- Written exercise -
Pick out every line in the records below that contains the word "using", and copy each of those lines.

- Given information -

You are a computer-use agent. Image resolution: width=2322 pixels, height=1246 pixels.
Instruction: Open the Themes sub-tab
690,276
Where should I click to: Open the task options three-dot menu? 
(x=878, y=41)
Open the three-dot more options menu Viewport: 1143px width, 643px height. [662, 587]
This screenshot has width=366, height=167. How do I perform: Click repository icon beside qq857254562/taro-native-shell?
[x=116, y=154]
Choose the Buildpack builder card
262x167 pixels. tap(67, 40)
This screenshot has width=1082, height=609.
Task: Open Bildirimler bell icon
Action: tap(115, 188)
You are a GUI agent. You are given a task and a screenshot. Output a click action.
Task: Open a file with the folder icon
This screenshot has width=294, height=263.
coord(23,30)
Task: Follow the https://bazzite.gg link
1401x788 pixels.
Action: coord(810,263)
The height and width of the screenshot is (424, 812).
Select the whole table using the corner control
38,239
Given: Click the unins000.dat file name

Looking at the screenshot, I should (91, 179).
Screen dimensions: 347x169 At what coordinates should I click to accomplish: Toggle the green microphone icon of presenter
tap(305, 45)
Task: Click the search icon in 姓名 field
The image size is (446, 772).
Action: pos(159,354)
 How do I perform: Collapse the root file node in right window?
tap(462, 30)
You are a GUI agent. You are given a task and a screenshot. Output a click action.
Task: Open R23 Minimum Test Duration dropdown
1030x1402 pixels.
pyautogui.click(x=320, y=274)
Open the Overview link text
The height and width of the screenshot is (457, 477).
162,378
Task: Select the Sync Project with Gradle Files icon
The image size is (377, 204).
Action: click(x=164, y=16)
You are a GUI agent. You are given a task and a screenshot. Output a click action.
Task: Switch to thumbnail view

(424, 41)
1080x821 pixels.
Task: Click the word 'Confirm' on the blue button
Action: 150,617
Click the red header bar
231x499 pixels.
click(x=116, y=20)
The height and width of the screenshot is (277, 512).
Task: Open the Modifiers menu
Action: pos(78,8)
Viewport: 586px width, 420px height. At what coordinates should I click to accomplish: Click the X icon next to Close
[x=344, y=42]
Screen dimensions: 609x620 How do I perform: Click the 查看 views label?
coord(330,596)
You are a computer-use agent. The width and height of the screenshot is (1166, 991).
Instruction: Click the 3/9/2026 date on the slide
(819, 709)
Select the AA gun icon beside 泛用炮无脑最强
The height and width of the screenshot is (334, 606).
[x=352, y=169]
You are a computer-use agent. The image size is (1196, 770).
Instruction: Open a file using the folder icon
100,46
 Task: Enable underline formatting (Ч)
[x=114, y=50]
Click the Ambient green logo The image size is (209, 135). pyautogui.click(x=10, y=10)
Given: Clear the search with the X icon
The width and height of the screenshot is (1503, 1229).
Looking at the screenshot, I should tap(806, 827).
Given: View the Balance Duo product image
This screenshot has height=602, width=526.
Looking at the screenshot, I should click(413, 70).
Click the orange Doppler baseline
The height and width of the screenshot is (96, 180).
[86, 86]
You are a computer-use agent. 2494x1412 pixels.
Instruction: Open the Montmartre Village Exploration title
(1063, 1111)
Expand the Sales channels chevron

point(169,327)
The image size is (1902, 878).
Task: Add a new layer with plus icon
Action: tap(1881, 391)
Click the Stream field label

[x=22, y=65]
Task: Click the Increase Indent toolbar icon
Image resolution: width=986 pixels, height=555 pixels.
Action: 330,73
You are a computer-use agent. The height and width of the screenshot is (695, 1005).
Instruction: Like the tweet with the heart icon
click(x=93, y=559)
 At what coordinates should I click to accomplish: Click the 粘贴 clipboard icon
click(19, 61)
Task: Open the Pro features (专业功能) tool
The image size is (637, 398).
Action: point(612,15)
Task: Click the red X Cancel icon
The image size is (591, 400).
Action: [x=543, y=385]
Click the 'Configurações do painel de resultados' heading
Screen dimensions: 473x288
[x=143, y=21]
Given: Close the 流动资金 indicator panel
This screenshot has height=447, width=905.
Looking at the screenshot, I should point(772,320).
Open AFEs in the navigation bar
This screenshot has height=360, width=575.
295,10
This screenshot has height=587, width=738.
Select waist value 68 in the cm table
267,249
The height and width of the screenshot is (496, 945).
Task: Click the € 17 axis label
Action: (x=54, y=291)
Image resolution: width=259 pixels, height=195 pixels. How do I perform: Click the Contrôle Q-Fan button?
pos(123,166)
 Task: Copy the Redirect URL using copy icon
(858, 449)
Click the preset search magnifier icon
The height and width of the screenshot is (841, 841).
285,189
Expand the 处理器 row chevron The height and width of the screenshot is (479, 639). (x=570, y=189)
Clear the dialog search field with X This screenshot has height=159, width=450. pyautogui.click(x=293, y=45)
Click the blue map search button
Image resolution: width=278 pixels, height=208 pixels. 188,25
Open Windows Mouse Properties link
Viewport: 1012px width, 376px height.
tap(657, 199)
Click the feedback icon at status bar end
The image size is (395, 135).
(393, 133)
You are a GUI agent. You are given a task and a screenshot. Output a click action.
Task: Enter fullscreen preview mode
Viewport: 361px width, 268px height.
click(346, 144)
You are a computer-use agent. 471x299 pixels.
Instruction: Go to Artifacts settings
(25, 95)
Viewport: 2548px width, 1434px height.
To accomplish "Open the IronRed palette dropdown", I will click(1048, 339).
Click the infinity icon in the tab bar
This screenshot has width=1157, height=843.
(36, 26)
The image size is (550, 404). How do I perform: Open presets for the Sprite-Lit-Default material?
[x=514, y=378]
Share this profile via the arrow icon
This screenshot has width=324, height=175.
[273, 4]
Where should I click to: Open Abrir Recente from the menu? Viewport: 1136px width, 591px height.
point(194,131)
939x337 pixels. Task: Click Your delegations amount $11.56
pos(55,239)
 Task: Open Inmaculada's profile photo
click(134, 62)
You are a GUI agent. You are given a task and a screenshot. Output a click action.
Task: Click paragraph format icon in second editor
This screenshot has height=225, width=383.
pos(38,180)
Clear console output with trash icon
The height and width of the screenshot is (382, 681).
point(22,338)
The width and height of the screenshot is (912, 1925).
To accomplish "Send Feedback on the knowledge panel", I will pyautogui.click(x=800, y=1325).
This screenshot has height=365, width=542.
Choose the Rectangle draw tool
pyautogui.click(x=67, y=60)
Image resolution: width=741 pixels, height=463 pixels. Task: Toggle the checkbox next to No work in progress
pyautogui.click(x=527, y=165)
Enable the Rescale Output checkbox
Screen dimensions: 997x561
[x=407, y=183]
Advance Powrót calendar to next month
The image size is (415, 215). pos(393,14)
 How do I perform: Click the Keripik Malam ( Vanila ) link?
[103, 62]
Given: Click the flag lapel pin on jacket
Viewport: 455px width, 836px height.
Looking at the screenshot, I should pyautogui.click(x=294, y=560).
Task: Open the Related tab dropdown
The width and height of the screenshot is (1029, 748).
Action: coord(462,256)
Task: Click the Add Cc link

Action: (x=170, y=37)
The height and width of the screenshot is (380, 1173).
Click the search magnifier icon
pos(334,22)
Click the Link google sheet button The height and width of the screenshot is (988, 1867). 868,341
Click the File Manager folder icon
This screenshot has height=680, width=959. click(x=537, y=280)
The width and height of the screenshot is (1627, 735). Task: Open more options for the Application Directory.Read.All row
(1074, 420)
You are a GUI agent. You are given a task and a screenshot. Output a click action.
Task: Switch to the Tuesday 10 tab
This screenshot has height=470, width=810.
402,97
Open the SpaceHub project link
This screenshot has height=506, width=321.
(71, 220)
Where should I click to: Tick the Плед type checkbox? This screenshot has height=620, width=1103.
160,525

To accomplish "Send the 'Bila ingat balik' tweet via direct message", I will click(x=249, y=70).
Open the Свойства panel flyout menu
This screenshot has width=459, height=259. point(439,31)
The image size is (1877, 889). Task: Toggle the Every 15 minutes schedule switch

- Solution below -
Select the whole table using the corner control
Instruction: Open a file using the folder icon
 Task: Copy the Redirect URL using copy icon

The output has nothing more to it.